15. It is settled now that BPT Act, as observed by the Apex Court in Church of North India (supra) is a complete Code. The 'person interested' as defined Under Section 2(10) and the 'trustees interested', under the scheme of the Act require to resort to the provisions of the BPT Act in all matters relating to the trust, trust properties and/or its management. There are various provisions which are available under the BPT Act which need to be resorted by the concerned parties. We are concerned with Sections 80, 50 and 51 of the BPT Act. The consistent view so far as Bombay High Court is concerned in respect of filing of suits by 'persons having interest' as defined in Section 2(10) of the BPT Act which includes 'Trustees' to recover possession of the property against person holding adversely has been considered in Shree Gollaleshwar Dev (supra), Amirchand Tulsiram Gupta (supra) and Leelavati (supra) and Gafoor Ali Hussain and Ors. (supra). All these judgments have made it very clear that in a suit, filed by Trustees of Public Charitable Trust, for eviction of a trespasser or for a recovery of possession and/or such action, no permission of the Charity Commissioner is necessary. Such suit, therefore, is maintainable against the trespasser, without the permission as contemplated Under Sections 50 and 51 of the BPT Act.

16. In the present case, the learned District Judge while granting the decree based on the earlier two compromises between the Trust and respondent Nos. 2 to 7, who claimed to be the owners of the properties in question, have themselves agreed that the properties in question have been owned by respondent No. 1 Trust. They further compromised that they have no right, title or any claim over these properties. Those compromise decrees/orders have been endorsed and confirmed by the High Court in First Appeal No. 808 of 1987. Having once accepted this aspect by respondent Nos. 2 to 7, through whom all appellants/ original defendant No. 6, claiming rights, now cannot be allowed to claim any better or superior right, than respondent Nos. 2 to 7. The compromise terms have further recorded the undertaking given by the parties to those proceedings in respect of the premises in question, which now binds the respective appellants also. Those undertaking and compromise terms have been taken note of by the District Judge while passing the impugned judgment and order. The reasoning given by the learned District Judge, therefore, has a foundation of these compromises terms, which according to me goes to the root of the matter and in a way settle the issue in favour of the Trust. Admittedly, there was no challenge made by any party to those proceedings in which the respective compromises have been recorded. The finality attained to such compromises in respect of trust and trust properties and respondent Nos. 2 to 7, further goes to show that the persons like appellants who are occupying and/or was in possession of the trust property illegally and therefore being trespassers, no permission of the Charity Commissioner was necessary.

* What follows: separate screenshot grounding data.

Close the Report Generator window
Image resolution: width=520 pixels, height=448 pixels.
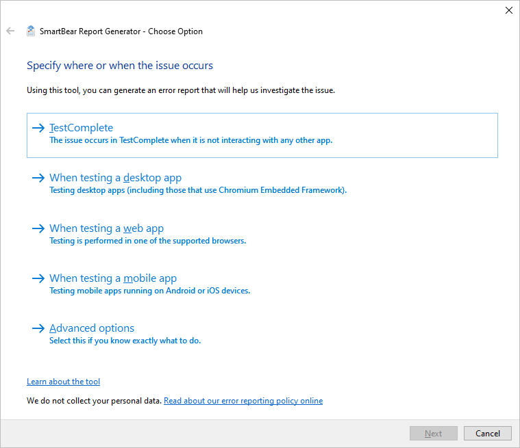click(508, 10)
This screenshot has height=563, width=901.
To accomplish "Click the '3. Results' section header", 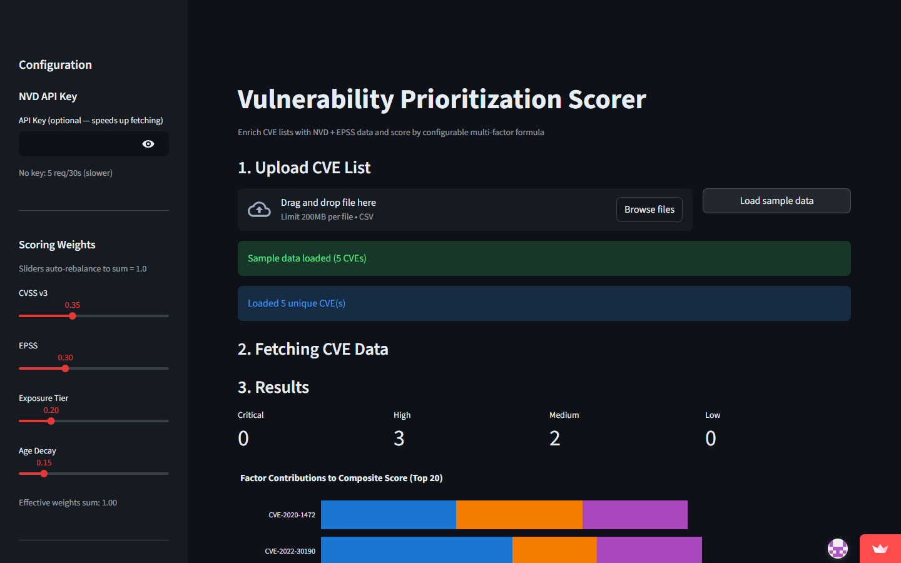I will click(273, 387).
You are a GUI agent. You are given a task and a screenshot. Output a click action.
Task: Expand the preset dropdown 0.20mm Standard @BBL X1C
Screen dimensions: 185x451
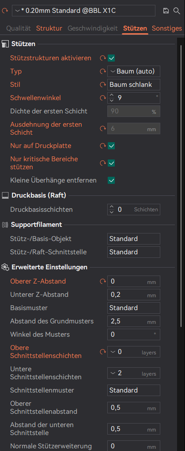coord(83,11)
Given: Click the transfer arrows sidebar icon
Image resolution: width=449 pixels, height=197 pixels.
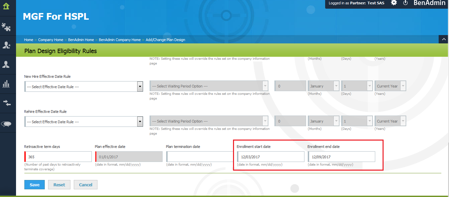Looking at the screenshot, I should click(7, 103).
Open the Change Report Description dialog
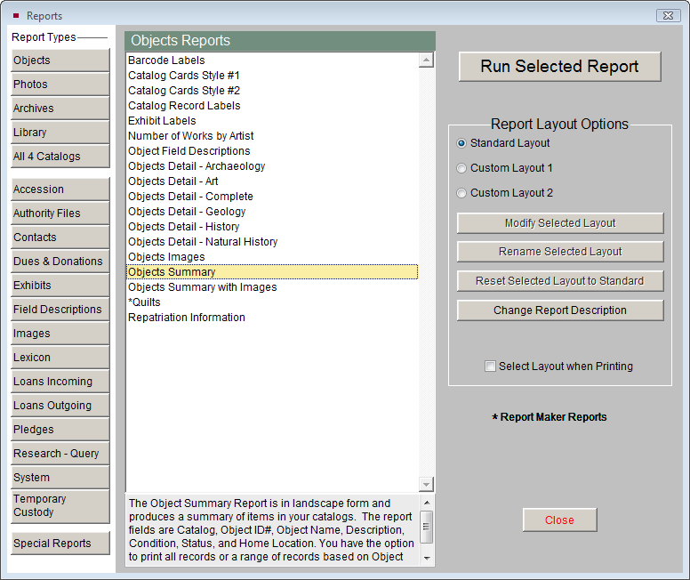 [x=559, y=310]
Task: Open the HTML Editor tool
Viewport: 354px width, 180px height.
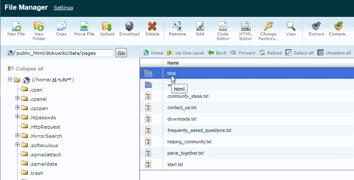Action: (x=246, y=26)
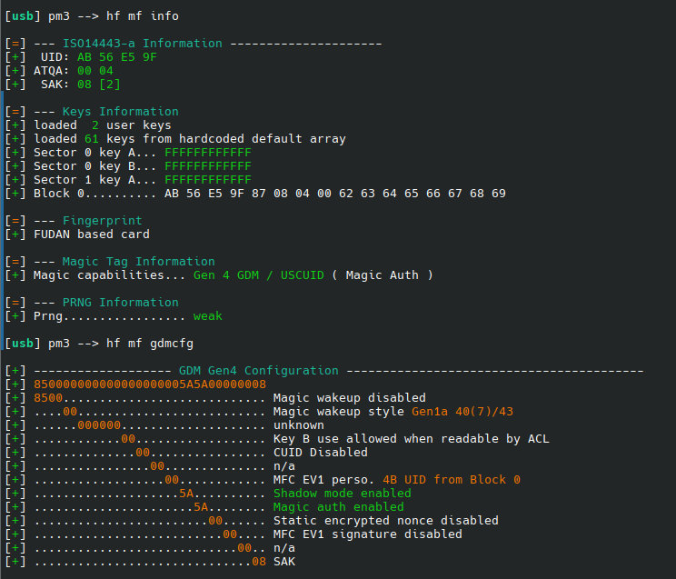Click the Sector 0 key B value

[207, 166]
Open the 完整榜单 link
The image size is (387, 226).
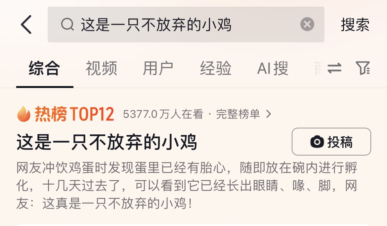tap(238, 114)
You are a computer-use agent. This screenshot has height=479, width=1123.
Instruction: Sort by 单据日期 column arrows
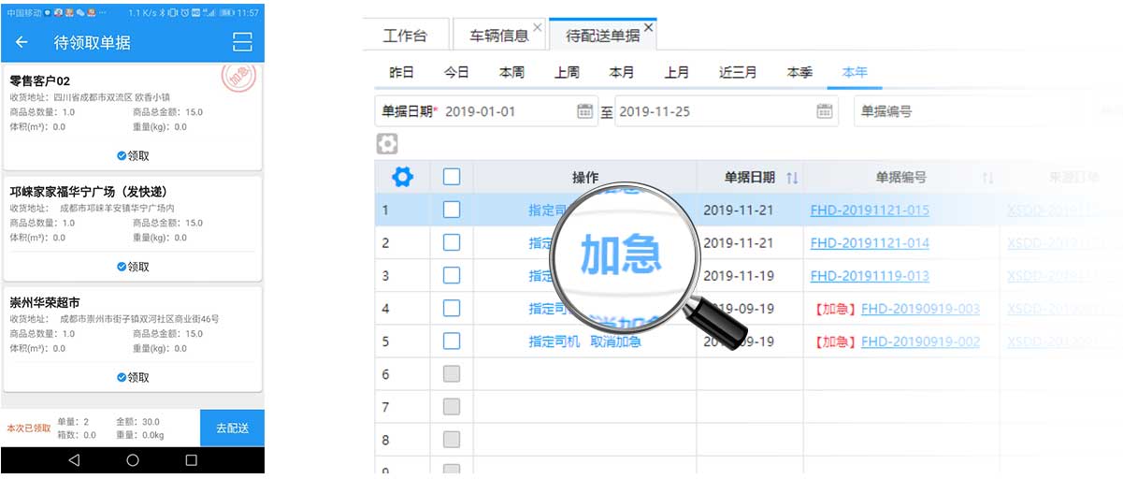coord(792,178)
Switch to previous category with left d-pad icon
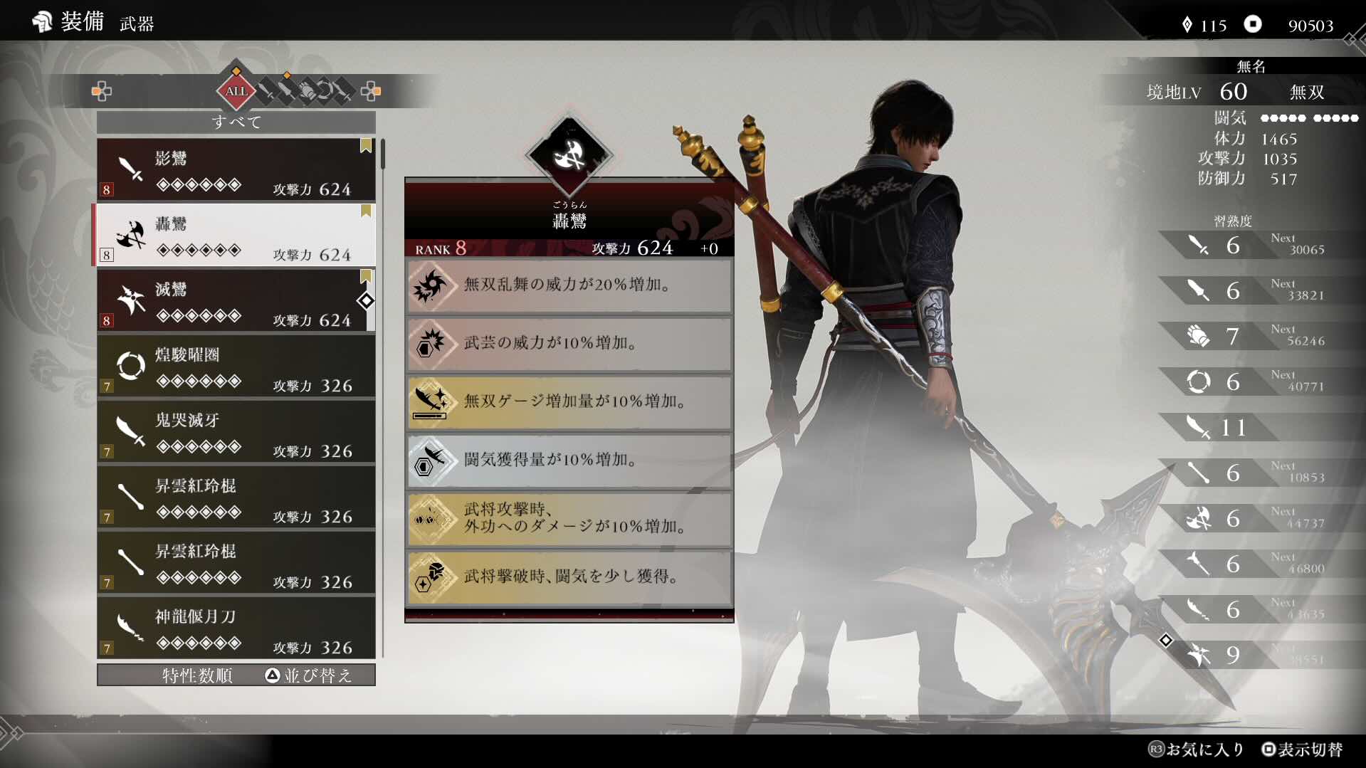This screenshot has height=768, width=1366. pos(102,91)
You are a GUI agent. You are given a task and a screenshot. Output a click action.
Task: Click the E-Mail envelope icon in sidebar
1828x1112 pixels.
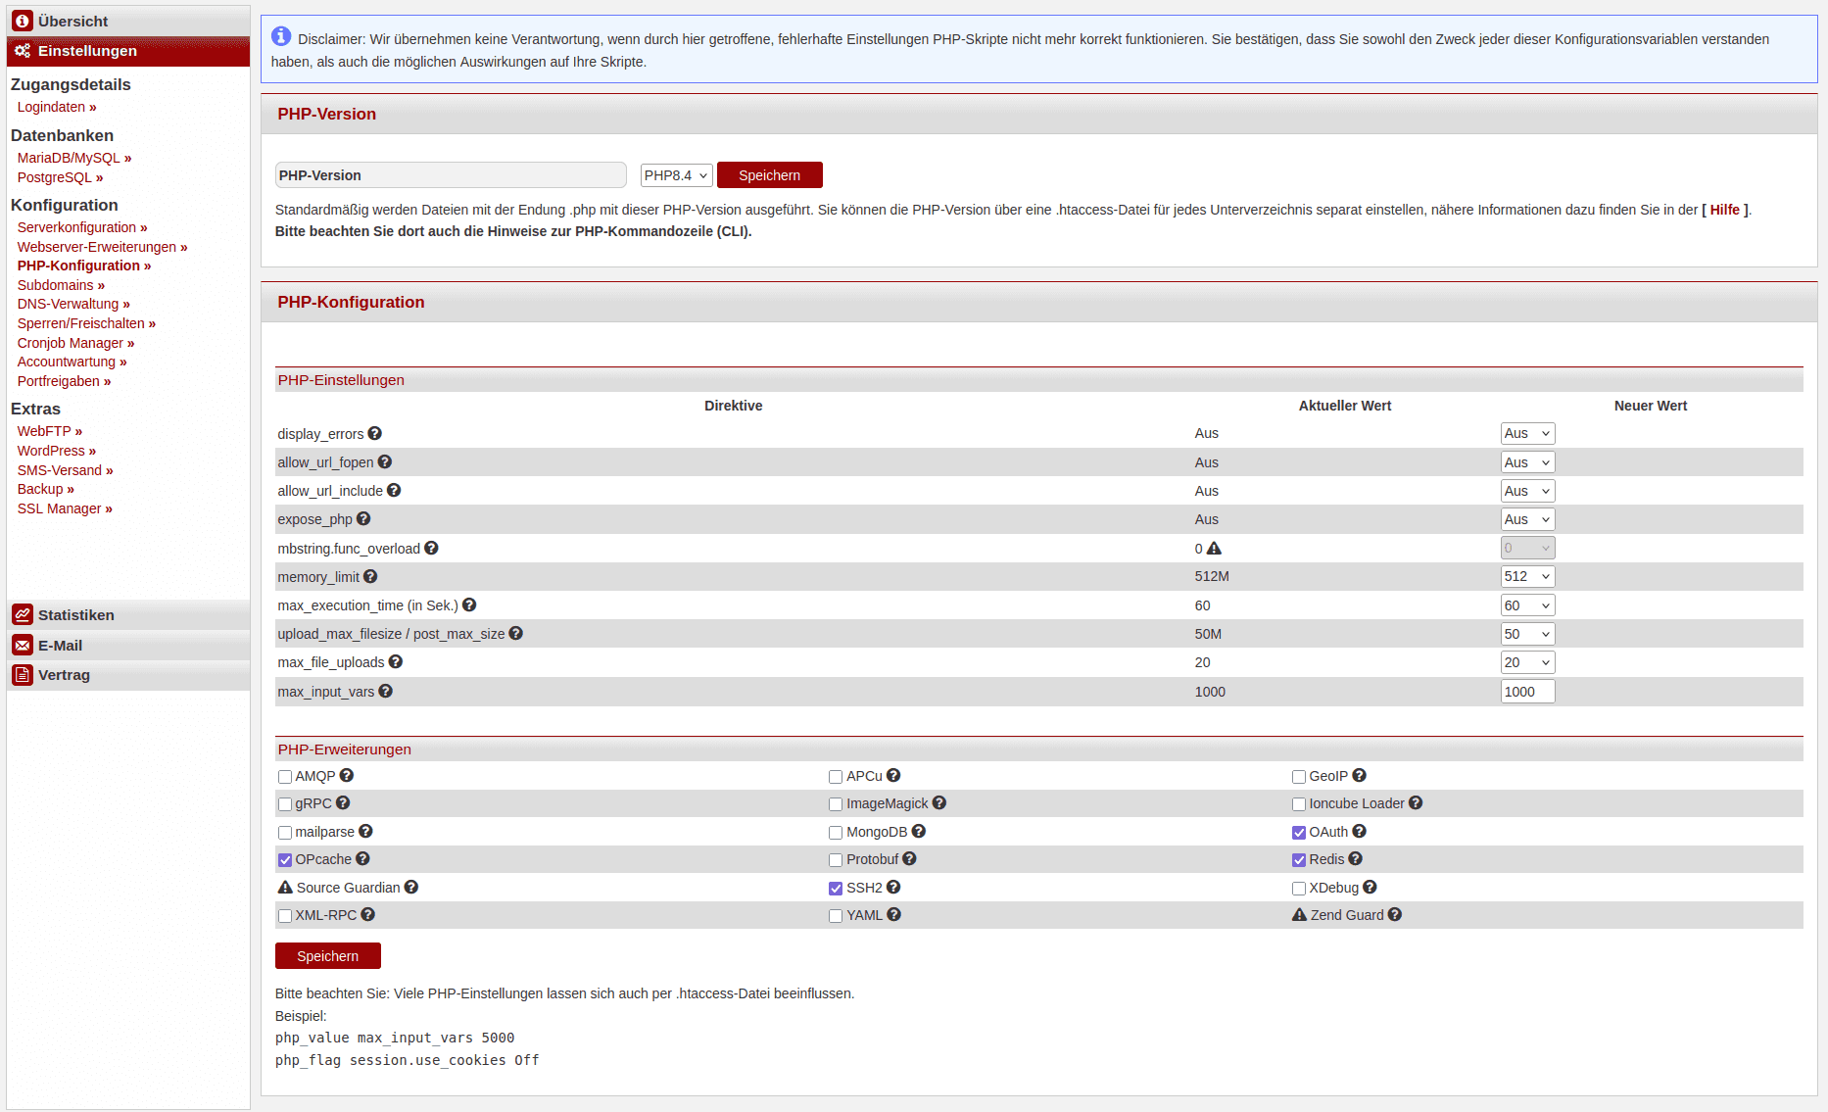[23, 646]
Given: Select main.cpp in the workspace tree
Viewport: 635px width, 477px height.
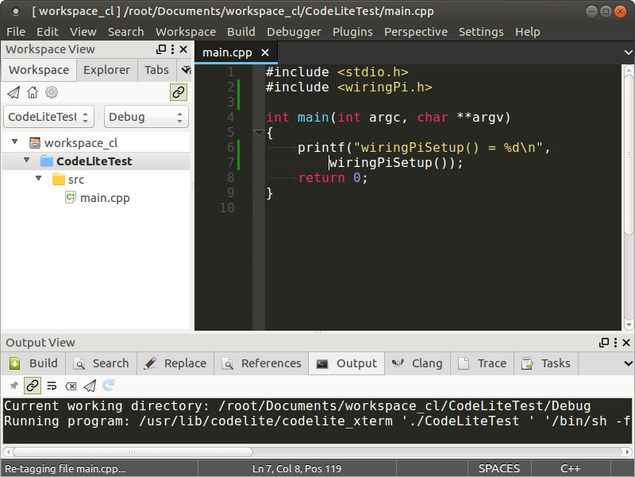Looking at the screenshot, I should 105,198.
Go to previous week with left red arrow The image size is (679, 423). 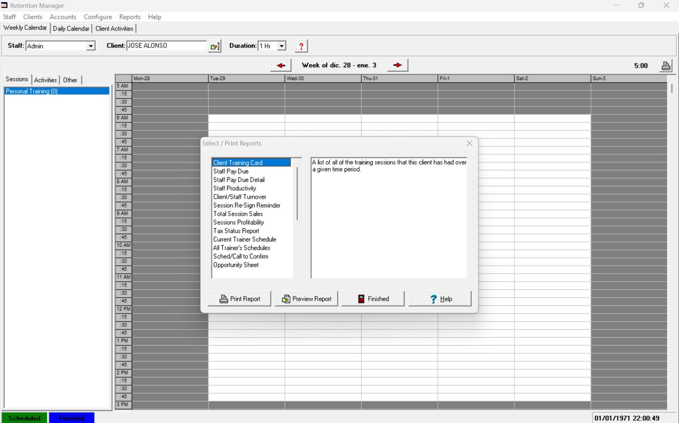coord(281,65)
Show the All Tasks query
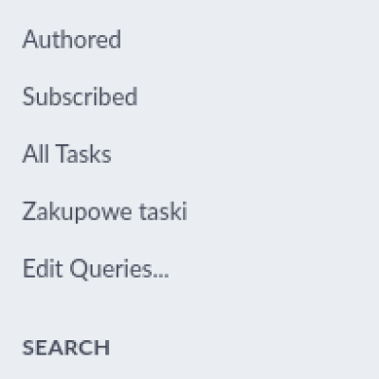Screen dimensions: 379x379 tap(66, 153)
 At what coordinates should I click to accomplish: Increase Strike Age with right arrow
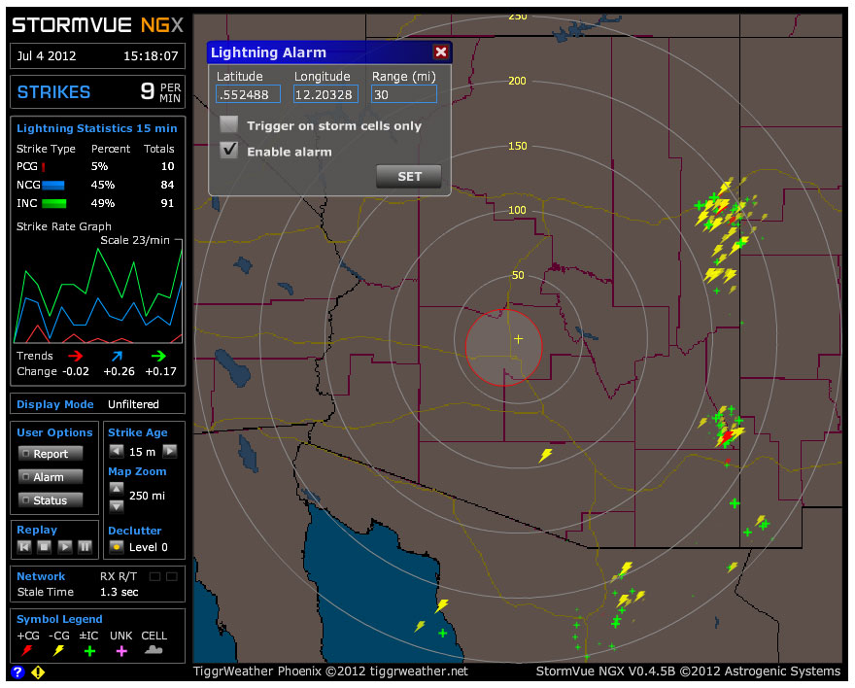[x=169, y=451]
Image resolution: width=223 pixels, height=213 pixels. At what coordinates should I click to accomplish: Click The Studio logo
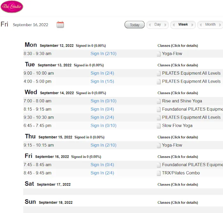(12, 7)
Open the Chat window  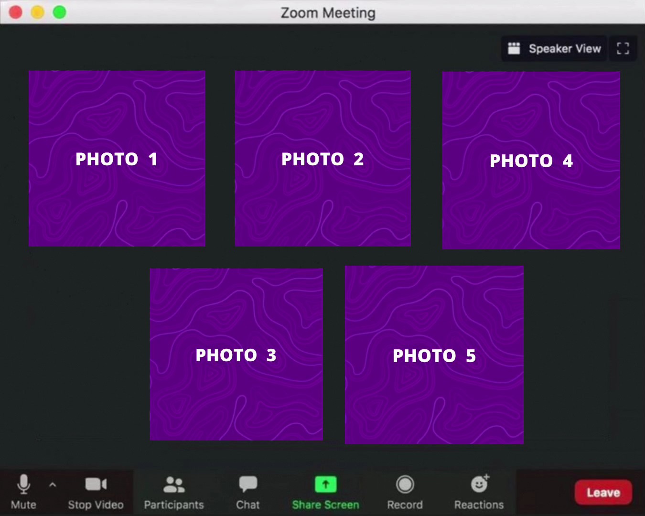(x=248, y=491)
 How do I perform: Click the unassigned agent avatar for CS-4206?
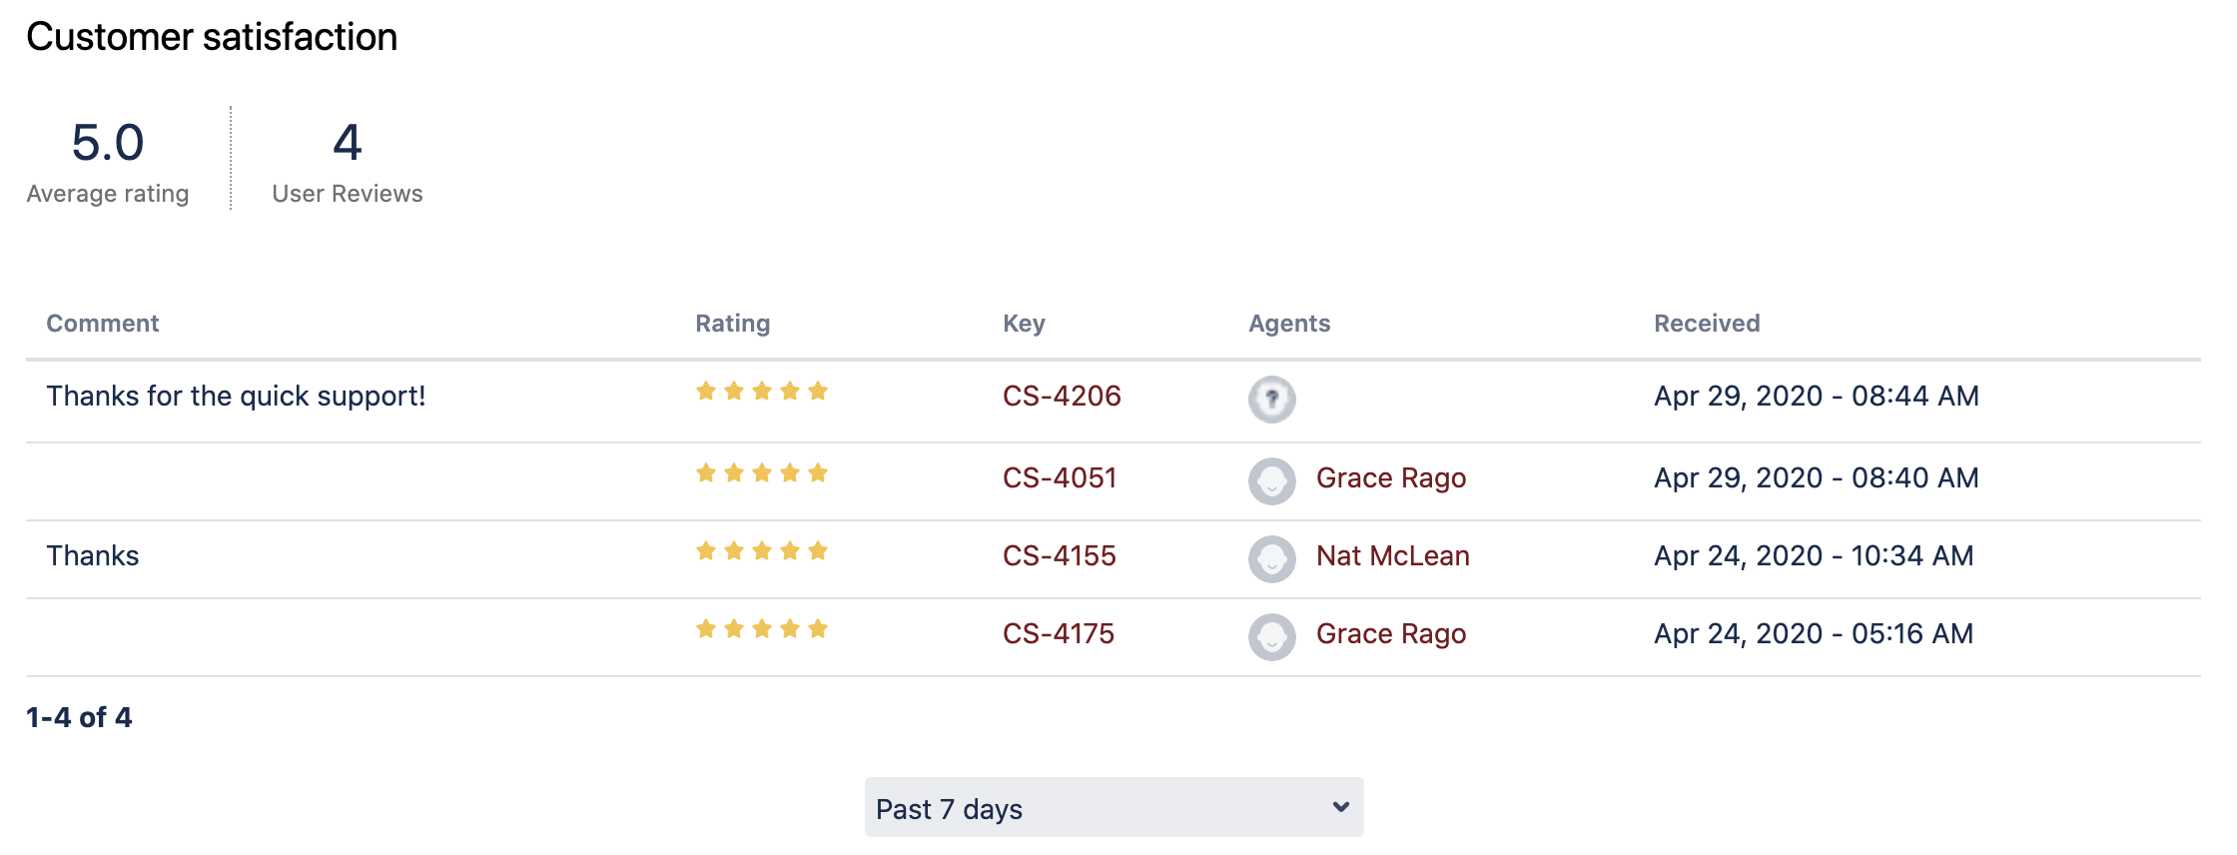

17. learned Counsel appearing for the respondents rightly pointed out that there was no such objection about maintainability of the suit based on such plea had been raised at the relevant time before the District Court. The issue of jurisdiction as sought to be raised for the first time in this first appeals in reference to the maintainability of the suits before the District Court now should not be accepted. The Apex Court in Shree Gollaleshwar Dev (supra), Leelavati (supra), Amirchand (supra) and Gafoor Ali Hussain (supra) have already taken a view that no permission of Charity Commissioner is necessary in a suit filed by the Trustees for eviction against the trespasser. Those judgments in the facts and circumstances of the case are squarely applicable to the present matters.

18. The Apex Court decision in Church of North India (supra) as relied by the learned Counsel appearing for the appellants, has not dealt with the specific aspect of the permission from the Charity Commissioner to recover the possession of the trust property, as contemplated Under Sections 50 and 51 of the BPT Act, from the trespasser. The Apex Court decision, as rightly pointed out, has nowhere concerned with the question of evicting a person holding trust property adversely. That was not the suit for possession from the trespasser. Before the Apex Court the prayers were for a declaration that the former First District Church of the Brethern has ceased to exist and further that the Church of North India is the legal continuation and successor of the said First District Church of the Brethern, together with the right, title, claim, interest in or over its properties and the constitution, decisions and resolutions of the Church of North India, its Synod and the Gujarat Diocesan Council are binding on all the pastorates in Gujarat which are functioning as local churches or congregations under the First District Church of the Brethern.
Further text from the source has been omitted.